TOKYO -- Last month's general election in Japan filled nearly 80% of the seats in the lower house with politicians willing to amend the country's pacifist constitution, a long-cherished dream of Prime Minister Shinzo Abe. "Opportunities of time have been vouchsafed by heaven," said Seiichi Eto, a special adviser to the prime minister, using words that recall a famous quote from an ancient Chinese philosopher.
If not heaven, voters were overwhelmingly on Abe's side, and the prime minister was well aware of that throughout his campaign. "I have a better feeling than last time," he told aides during his 12-day campaign covering 22 prefectures across the country. "I have an especially good feeling about high school students. The only question left is whether they will actually vote."
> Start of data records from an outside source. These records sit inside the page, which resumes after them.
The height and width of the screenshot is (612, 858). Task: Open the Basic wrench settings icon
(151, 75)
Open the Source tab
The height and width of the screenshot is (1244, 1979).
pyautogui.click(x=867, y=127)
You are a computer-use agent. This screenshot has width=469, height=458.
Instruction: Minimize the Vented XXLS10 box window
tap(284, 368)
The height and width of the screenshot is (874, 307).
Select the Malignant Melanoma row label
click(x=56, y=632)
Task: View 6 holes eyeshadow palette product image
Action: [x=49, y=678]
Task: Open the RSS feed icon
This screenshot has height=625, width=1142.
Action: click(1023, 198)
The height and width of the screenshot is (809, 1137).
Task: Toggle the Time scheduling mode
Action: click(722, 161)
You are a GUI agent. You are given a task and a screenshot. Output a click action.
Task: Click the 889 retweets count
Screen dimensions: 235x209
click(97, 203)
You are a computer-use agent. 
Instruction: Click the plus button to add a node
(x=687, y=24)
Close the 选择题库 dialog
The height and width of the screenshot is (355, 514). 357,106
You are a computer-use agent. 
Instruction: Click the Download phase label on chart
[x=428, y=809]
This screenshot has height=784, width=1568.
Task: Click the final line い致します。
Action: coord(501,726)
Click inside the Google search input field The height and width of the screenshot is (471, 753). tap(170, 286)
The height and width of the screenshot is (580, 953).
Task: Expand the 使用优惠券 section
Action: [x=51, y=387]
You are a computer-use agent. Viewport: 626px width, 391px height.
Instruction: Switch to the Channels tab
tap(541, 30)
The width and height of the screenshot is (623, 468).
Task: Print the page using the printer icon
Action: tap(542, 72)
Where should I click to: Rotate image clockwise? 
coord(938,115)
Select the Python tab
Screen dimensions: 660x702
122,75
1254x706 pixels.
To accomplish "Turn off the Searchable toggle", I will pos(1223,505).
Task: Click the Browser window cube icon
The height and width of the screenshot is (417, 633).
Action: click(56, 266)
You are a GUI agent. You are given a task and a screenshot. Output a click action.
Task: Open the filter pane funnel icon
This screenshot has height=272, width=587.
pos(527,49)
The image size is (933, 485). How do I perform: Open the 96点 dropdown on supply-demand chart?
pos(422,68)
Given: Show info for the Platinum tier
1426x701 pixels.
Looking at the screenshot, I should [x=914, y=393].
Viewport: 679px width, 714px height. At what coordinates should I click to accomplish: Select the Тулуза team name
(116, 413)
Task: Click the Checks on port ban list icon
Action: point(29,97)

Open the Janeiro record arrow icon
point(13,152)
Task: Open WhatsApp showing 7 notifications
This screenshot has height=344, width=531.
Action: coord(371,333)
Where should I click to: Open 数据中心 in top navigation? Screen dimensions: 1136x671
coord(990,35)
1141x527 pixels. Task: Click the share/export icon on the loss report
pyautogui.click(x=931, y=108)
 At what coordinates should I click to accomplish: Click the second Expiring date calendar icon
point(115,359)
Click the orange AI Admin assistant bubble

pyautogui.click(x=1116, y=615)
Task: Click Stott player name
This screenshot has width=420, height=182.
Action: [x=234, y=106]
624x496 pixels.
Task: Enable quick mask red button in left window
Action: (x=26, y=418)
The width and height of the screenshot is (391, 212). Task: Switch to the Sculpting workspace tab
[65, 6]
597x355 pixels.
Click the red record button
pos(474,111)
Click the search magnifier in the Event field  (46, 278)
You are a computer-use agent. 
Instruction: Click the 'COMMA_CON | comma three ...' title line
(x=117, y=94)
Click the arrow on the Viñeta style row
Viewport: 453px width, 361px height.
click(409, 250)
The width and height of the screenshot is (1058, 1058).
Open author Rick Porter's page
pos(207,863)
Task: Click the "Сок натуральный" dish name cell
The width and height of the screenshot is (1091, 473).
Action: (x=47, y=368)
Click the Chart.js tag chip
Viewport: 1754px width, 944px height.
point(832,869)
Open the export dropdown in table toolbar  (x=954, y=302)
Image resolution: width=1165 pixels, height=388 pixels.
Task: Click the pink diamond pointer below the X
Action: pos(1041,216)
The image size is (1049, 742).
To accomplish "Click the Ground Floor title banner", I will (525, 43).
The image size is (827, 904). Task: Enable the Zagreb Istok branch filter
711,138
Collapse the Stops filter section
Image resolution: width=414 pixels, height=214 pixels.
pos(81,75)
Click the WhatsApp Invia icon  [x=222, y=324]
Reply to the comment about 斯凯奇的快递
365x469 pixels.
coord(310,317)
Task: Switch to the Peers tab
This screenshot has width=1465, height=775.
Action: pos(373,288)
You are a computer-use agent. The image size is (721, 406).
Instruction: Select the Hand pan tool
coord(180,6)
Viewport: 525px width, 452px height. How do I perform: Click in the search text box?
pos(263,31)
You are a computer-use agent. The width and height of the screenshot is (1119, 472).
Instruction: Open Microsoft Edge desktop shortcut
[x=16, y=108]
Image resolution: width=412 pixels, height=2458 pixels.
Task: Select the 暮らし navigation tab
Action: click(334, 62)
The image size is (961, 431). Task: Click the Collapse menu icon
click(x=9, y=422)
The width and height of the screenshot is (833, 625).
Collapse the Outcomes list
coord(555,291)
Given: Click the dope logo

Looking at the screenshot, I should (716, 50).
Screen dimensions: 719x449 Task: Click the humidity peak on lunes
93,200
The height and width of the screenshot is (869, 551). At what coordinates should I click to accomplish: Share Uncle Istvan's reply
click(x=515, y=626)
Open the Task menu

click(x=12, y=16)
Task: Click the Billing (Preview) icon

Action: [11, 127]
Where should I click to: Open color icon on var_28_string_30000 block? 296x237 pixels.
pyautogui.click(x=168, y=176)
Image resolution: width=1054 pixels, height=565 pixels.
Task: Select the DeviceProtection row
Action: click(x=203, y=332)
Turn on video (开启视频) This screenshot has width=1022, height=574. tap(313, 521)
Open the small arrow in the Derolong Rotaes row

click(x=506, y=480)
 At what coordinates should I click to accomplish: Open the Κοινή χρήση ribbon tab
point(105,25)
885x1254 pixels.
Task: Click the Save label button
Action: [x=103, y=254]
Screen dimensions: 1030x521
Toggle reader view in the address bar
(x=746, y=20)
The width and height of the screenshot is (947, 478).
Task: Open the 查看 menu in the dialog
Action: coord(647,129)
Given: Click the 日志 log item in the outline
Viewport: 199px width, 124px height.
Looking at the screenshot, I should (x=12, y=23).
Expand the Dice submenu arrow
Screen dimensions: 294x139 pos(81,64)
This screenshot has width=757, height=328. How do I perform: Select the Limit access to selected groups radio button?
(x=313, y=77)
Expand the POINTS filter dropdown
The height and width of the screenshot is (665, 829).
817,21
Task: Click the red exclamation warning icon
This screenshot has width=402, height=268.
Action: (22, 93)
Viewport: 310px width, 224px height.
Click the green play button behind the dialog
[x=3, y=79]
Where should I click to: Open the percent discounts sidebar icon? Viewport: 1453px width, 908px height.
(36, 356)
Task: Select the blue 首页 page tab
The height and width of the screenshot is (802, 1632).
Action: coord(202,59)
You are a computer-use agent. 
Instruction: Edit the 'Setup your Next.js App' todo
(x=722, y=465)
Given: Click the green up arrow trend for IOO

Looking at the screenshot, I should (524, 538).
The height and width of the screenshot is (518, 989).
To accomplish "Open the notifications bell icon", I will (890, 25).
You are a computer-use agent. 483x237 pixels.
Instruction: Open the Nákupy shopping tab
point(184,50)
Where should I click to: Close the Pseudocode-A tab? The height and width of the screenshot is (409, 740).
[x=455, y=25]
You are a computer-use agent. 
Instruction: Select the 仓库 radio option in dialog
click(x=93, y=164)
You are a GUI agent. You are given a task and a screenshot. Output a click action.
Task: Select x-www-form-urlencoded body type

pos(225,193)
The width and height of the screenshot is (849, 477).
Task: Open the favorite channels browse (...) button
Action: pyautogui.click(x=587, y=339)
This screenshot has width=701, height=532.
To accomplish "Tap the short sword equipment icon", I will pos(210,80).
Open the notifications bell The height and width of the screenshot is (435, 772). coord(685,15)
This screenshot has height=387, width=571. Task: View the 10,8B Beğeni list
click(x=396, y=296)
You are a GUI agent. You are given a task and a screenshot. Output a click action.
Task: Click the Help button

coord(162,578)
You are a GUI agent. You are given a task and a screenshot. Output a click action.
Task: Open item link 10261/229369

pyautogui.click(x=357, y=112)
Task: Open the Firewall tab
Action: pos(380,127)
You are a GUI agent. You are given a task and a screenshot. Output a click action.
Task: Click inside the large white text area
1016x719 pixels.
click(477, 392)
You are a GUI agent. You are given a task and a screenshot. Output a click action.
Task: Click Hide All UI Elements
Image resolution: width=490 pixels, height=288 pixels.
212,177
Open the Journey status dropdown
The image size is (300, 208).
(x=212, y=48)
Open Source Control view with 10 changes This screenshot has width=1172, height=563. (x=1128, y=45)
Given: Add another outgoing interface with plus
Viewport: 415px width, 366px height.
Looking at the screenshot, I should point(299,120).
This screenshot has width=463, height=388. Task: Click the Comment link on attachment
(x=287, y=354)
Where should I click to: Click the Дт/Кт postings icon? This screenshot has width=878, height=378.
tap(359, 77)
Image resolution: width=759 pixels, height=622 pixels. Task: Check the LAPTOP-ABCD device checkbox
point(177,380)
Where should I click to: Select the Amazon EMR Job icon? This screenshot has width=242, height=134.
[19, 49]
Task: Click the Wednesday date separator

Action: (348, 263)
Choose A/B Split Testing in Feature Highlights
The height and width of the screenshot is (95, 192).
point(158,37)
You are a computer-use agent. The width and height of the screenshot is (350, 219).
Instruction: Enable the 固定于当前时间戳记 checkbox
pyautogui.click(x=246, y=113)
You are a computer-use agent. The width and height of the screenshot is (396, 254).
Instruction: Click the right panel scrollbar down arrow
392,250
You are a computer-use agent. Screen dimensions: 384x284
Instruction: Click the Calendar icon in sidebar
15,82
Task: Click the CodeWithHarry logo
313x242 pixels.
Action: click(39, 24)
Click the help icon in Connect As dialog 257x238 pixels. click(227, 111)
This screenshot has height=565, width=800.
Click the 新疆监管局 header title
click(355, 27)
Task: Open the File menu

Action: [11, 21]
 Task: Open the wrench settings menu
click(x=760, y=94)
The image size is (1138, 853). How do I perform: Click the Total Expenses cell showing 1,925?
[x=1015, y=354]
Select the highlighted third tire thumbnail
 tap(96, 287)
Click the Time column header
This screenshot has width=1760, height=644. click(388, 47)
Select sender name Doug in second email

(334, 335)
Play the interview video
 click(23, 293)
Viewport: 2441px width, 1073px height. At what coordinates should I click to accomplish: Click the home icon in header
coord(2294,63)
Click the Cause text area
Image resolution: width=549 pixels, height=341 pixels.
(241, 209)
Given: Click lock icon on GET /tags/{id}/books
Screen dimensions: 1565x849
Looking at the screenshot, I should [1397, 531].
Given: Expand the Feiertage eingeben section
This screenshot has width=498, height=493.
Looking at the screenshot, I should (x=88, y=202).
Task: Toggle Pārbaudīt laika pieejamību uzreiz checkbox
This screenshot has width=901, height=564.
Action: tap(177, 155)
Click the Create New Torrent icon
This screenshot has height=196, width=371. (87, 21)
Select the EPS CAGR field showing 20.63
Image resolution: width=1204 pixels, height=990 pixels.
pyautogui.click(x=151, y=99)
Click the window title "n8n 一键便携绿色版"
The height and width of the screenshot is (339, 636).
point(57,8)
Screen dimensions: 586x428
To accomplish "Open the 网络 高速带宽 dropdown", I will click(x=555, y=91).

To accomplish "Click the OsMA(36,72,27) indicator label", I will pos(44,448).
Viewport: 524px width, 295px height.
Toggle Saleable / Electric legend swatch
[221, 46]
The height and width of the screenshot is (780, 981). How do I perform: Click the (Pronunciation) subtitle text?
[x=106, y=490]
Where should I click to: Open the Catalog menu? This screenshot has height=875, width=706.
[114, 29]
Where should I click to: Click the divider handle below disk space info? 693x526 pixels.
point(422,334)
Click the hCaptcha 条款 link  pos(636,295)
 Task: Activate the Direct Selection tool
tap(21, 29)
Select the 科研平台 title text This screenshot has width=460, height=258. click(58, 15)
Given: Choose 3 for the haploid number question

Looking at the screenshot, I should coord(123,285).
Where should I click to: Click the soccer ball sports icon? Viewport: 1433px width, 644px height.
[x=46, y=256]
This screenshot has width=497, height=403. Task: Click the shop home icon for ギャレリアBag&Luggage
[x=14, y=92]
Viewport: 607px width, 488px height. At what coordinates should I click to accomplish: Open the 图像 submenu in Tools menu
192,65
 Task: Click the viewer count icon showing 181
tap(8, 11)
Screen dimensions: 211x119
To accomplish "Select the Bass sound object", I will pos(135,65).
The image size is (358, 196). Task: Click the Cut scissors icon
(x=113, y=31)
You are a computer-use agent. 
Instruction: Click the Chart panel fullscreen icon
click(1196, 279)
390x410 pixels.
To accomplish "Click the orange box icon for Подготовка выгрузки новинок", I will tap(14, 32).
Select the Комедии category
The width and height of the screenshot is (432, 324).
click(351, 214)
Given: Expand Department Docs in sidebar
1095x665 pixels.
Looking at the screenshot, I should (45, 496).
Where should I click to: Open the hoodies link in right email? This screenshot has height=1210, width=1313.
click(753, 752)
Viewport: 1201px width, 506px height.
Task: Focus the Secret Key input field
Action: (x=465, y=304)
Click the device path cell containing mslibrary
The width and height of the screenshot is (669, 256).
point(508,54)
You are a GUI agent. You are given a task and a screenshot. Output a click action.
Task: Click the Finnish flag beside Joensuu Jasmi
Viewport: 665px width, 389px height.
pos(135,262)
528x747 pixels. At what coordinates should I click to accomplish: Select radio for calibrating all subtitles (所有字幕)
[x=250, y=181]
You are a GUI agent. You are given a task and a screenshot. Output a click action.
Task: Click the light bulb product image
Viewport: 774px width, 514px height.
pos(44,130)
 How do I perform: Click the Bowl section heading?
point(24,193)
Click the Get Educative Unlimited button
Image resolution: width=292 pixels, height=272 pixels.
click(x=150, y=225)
Abe was speaking after posing with some of his teenage fans for smartphone selfies.
Abe's Liberal Democratic Party won 284 of the 465 seats in the House of Representatives, defying a Nikkei estimate of around 260. The balance of power in the lower chamber of parliament is largely unchanged from before the election. But the opposition is fractured. The Democratic Party, previously the largest opposition party, has split into three: the Constitutional Democratic Party, Kibo no To (the Party of Hope) and independents.
Some LDP members had feared that the party could lose ground because of a few controversial bills that Abe pushed into law -- government secrecy legislation, an amendment to the national security law allowing Japan to exercise the right to collective self-defense and a so-called conspiracy bill.
The controversial laws ended up exposing a rift between the opposition's liberal and conservative camps. Also, Abe was emboldened by the sudden rise of the Party of Hope weeks before the election as well as other groups more sympathetic to his plans for the constitution.
Now the prime minister is filling in a new political calendar to make good on his promise to amend the constitution in 2020.
Though Abe has enough support in the lower house to call a referendum on constitutional revision, it may take some time to build a "consensus" on which part of the constitution to amend. "The plan," a person close to the prime minister said, "is to first discuss constitutional revision based on an LDP plan with various parties in the ordinary Diet session, which convenes in January. Abe should get re-elected as LDP leader for the third time in September next year, and talks should accelerate during the extraordinary session in the fall. Then in the 2019 ordinary session, due to begin in January of that year, Abe should finally propose the amendment."
Lessons from Brexit
"Coupling the referendum with an upper house election in the summer of 2019 is a strong possibility," said an LDP member close to the prime minister. Without that, a no vote "would mean the government would have to resign en masse," an LDP official said. In the U.K., for example, David Cameron had to step down as prime minister after calling for a referendum on whether the country should remain in the European Union; a majority of British voters elected to leave.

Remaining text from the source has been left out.